#### HOW TO COMPLETE THIS TASK:
Copy out exactly, and only, the lines from the one containing "Click the Cancelar button" through the end of the entries. No pictures.

#### EXTRACTED ENTRIES:
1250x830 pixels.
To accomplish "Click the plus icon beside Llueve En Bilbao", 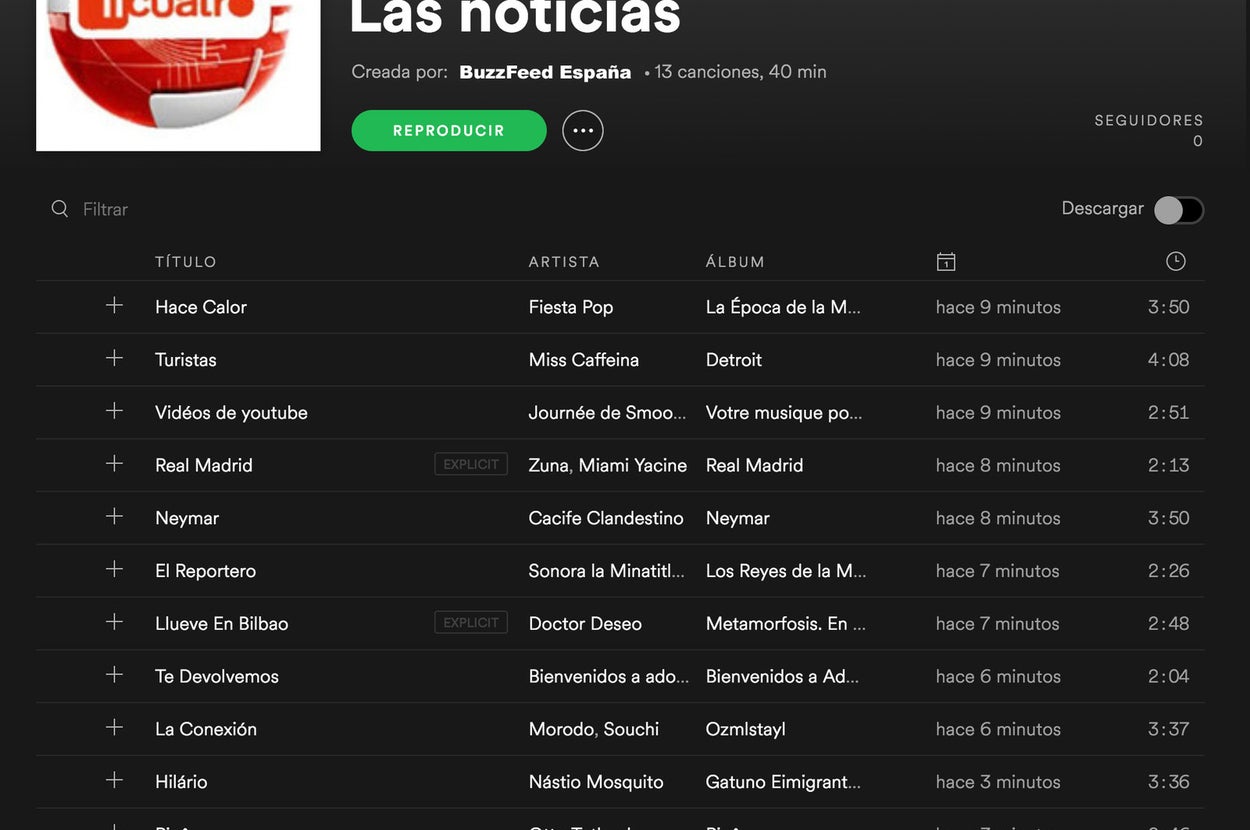I will point(114,622).
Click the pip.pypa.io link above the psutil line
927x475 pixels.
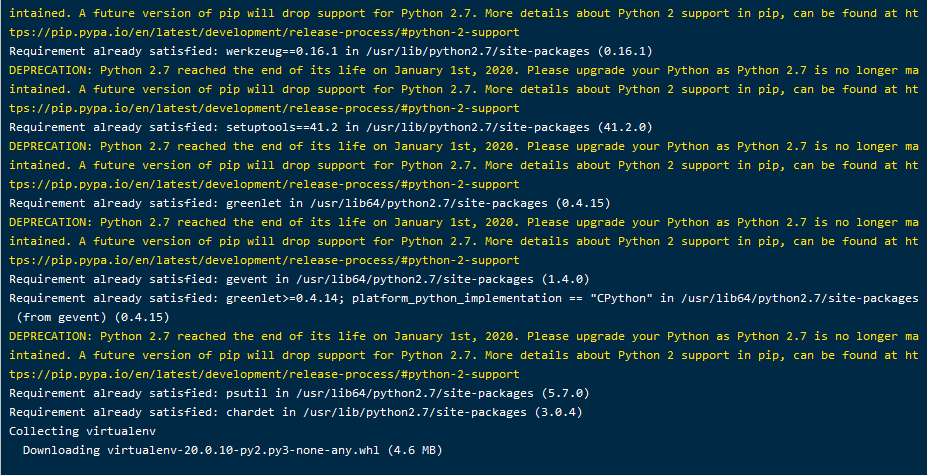pyautogui.click(x=263, y=374)
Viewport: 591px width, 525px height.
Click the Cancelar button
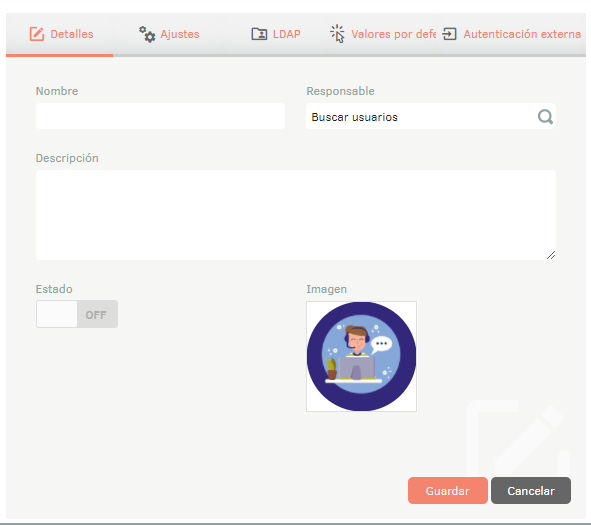pos(531,490)
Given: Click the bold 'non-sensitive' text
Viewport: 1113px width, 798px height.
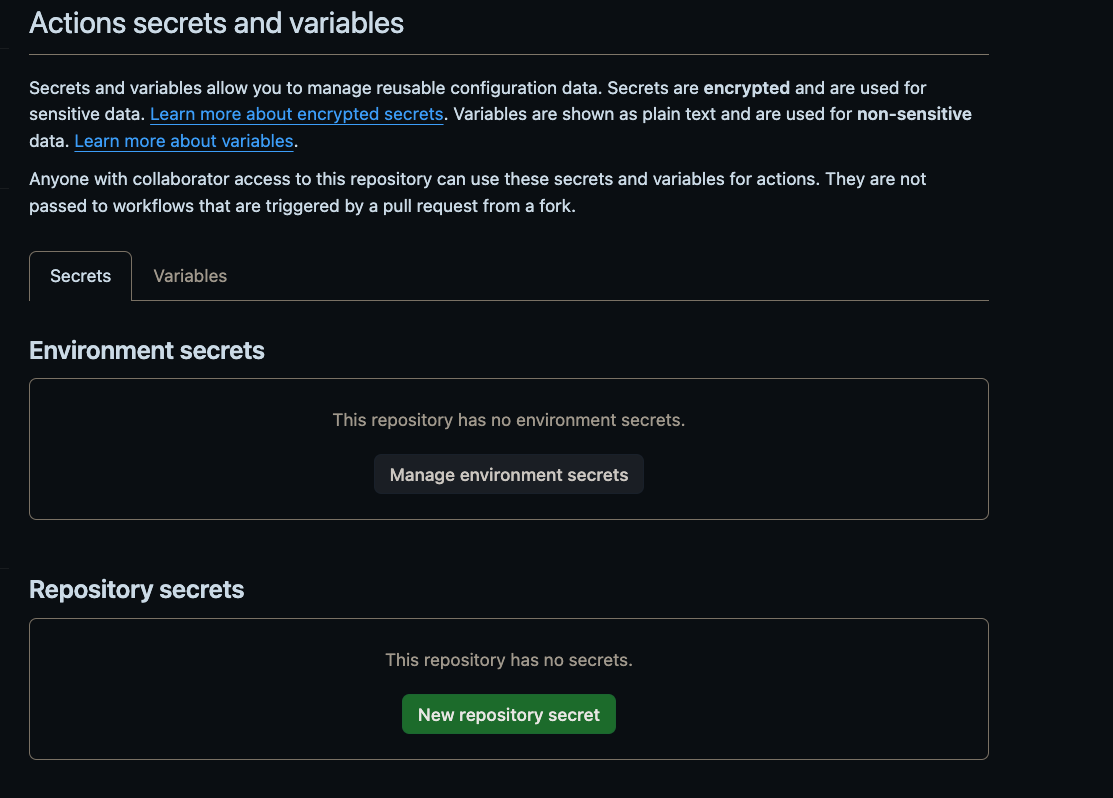Looking at the screenshot, I should (914, 114).
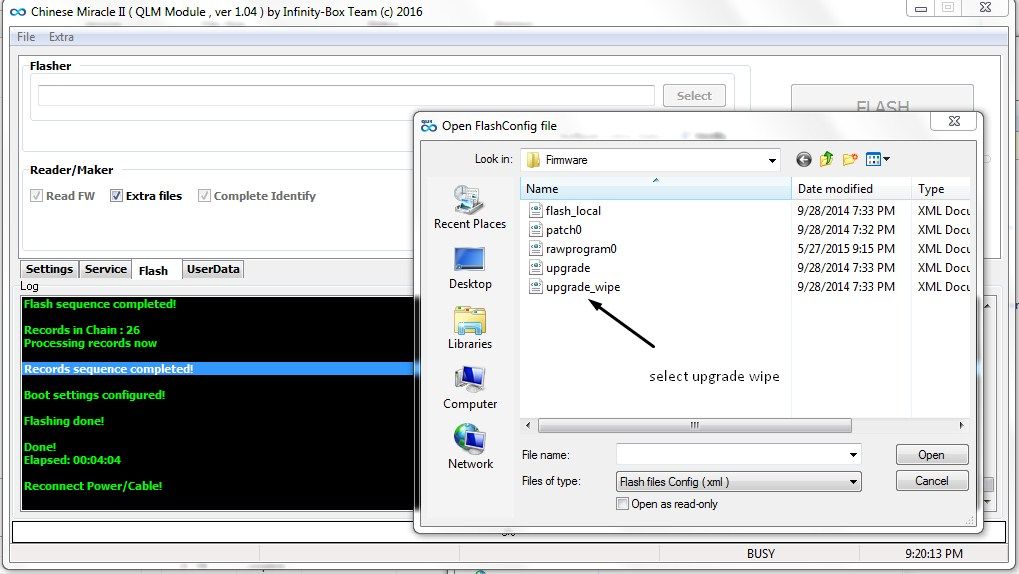Toggle the Read FW checkbox
The width and height of the screenshot is (1019, 574).
click(37, 196)
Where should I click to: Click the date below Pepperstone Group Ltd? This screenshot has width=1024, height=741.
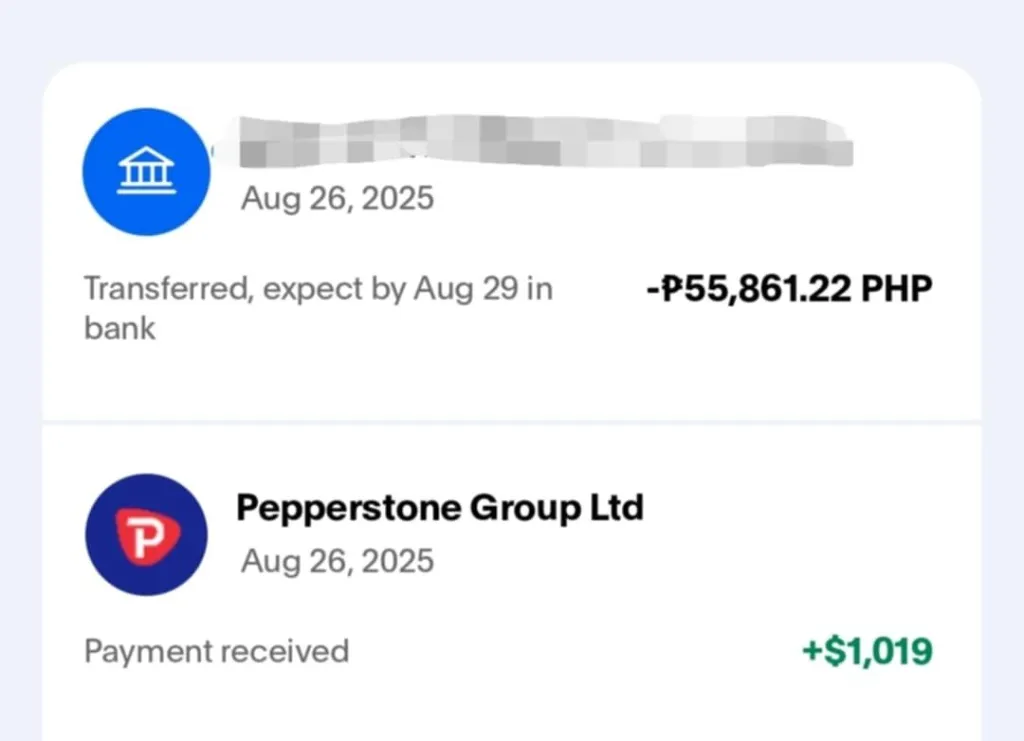click(x=337, y=560)
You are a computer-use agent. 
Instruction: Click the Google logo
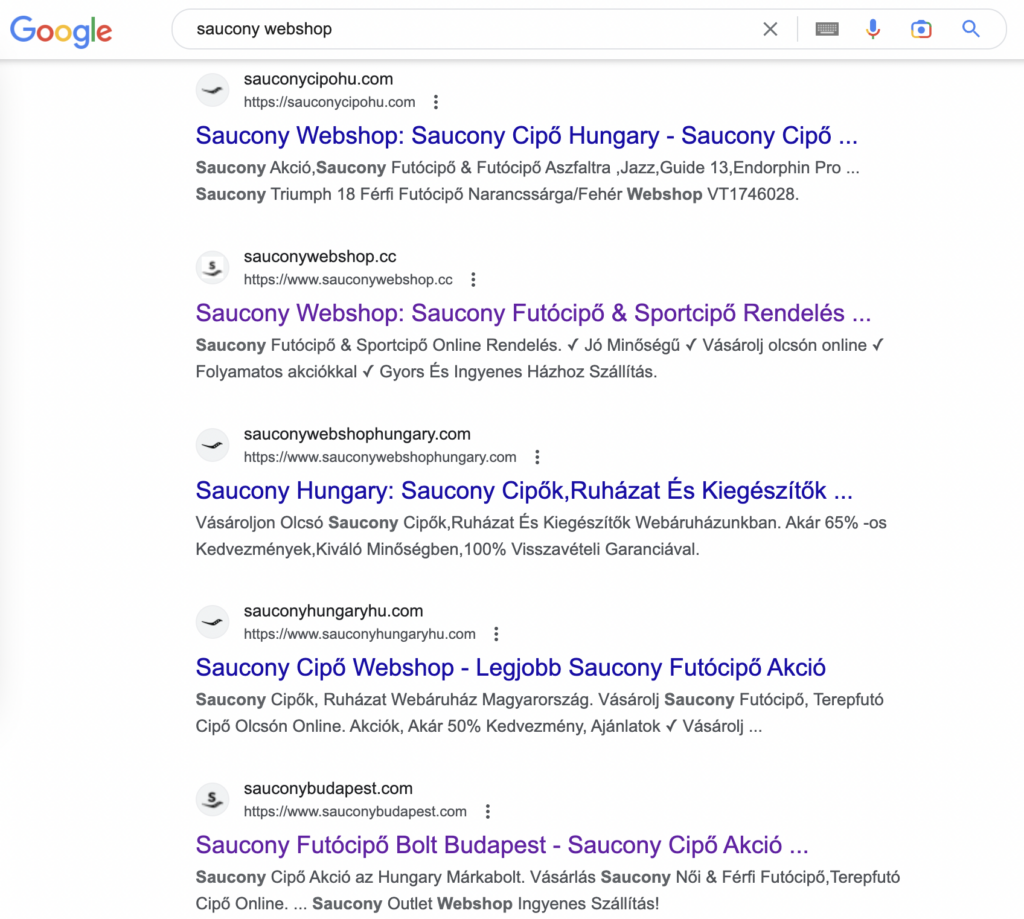[61, 30]
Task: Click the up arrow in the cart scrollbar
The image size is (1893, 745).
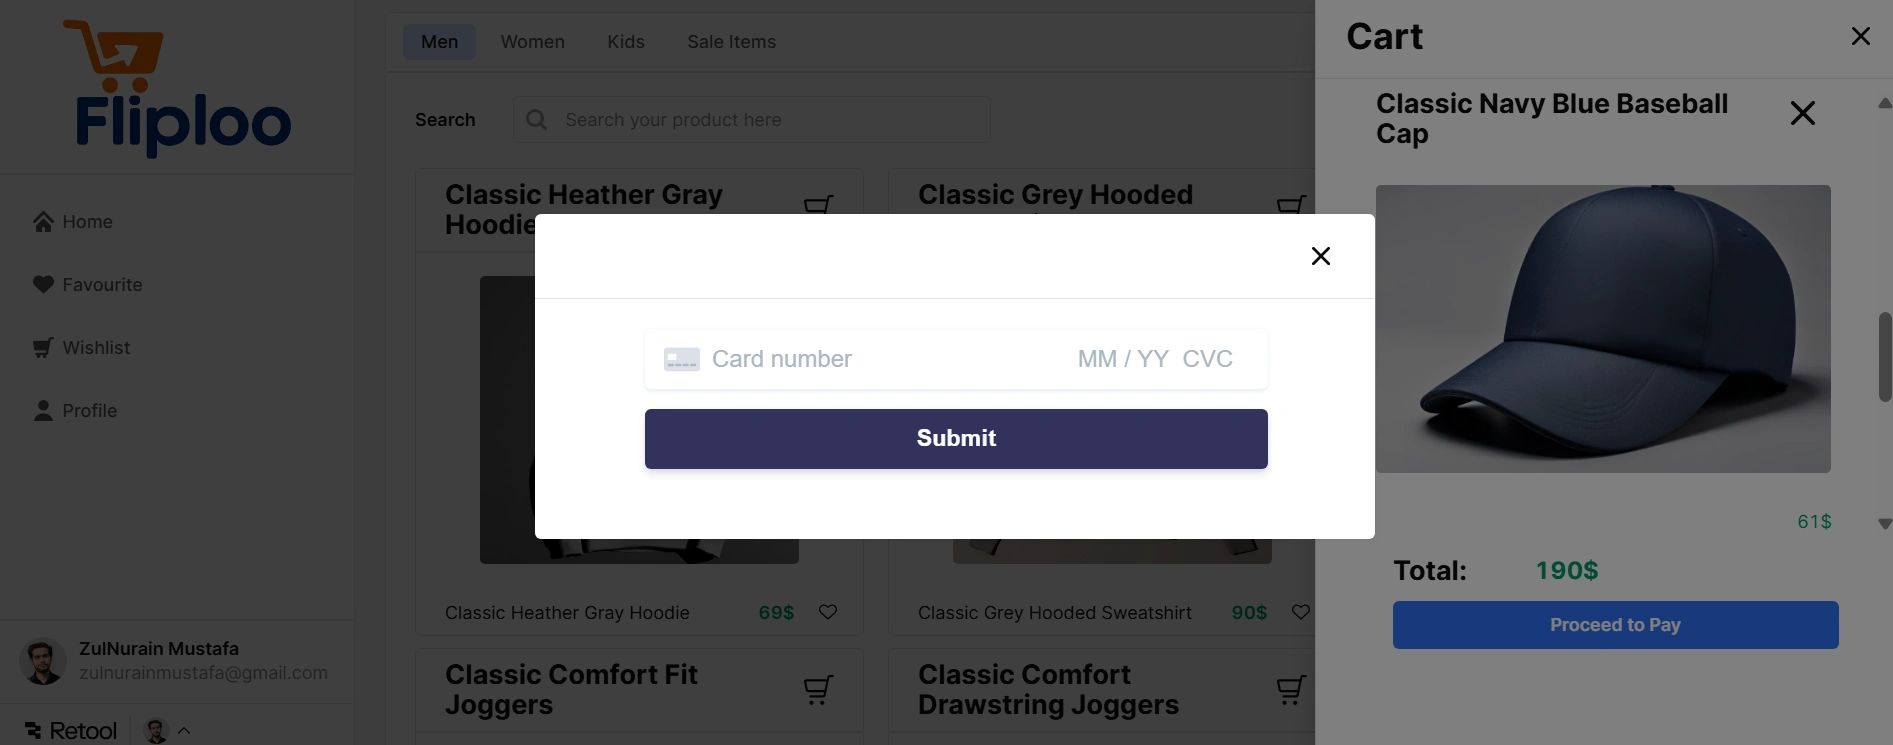Action: [x=1884, y=103]
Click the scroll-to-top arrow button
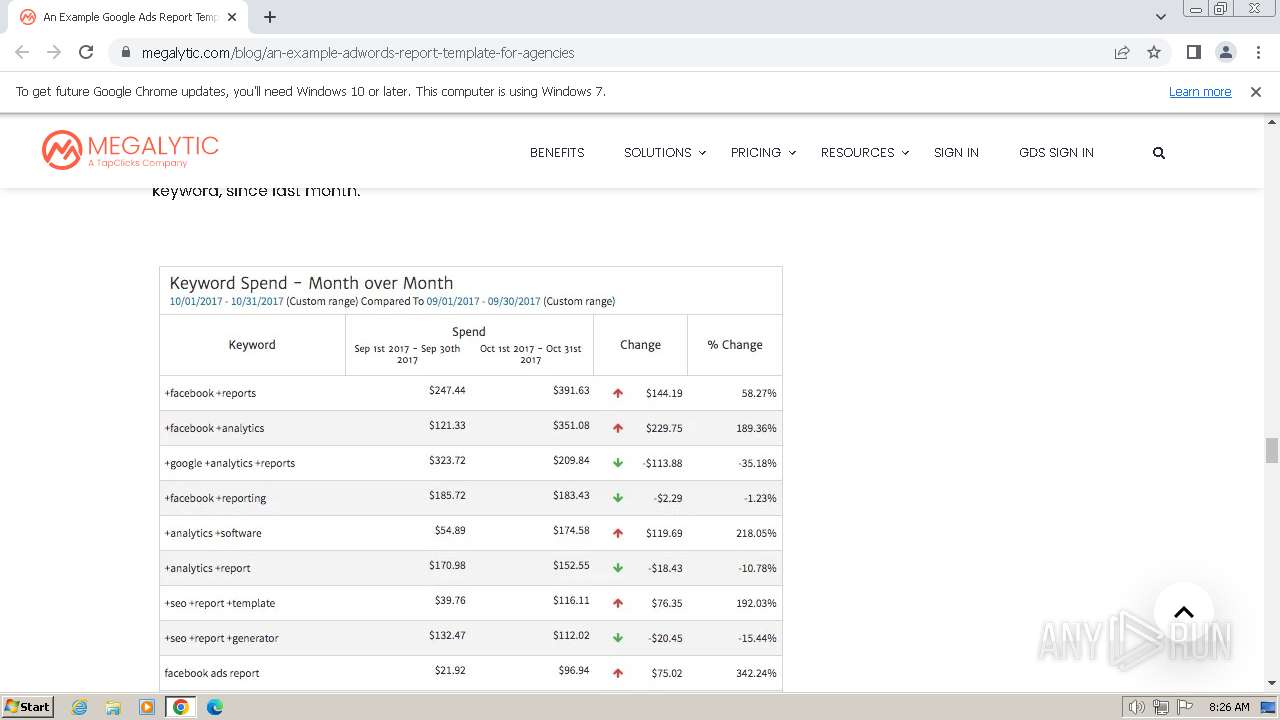The image size is (1280, 720). pos(1183,612)
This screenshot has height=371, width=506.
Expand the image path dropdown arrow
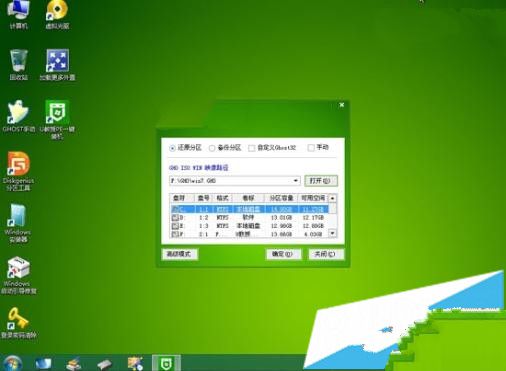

#### SOLUTION:
Click the Cancelar button
pos(531,490)
Given: Click the bold 'non-sensitive' text
Viewport: 1113px width, 798px height.
Looking at the screenshot, I should (914, 114).
Toggle the Read FW checkbox
The width and height of the screenshot is (1019, 574).
click(37, 196)
Where should I click to: Click the date below Pepperstone Group Ltd? This screenshot has width=1024, height=741.
click(x=337, y=560)
You are a computer-use agent. 
Instruction: Click the Google logo
[61, 30]
Task: Click the up arrow in the cart scrollbar
The image size is (1893, 745).
Action: [x=1884, y=103]
Click the scroll-to-top arrow button
The image size is (1280, 720). pos(1183,612)
This screenshot has height=371, width=506.
Expand the image path dropdown arrow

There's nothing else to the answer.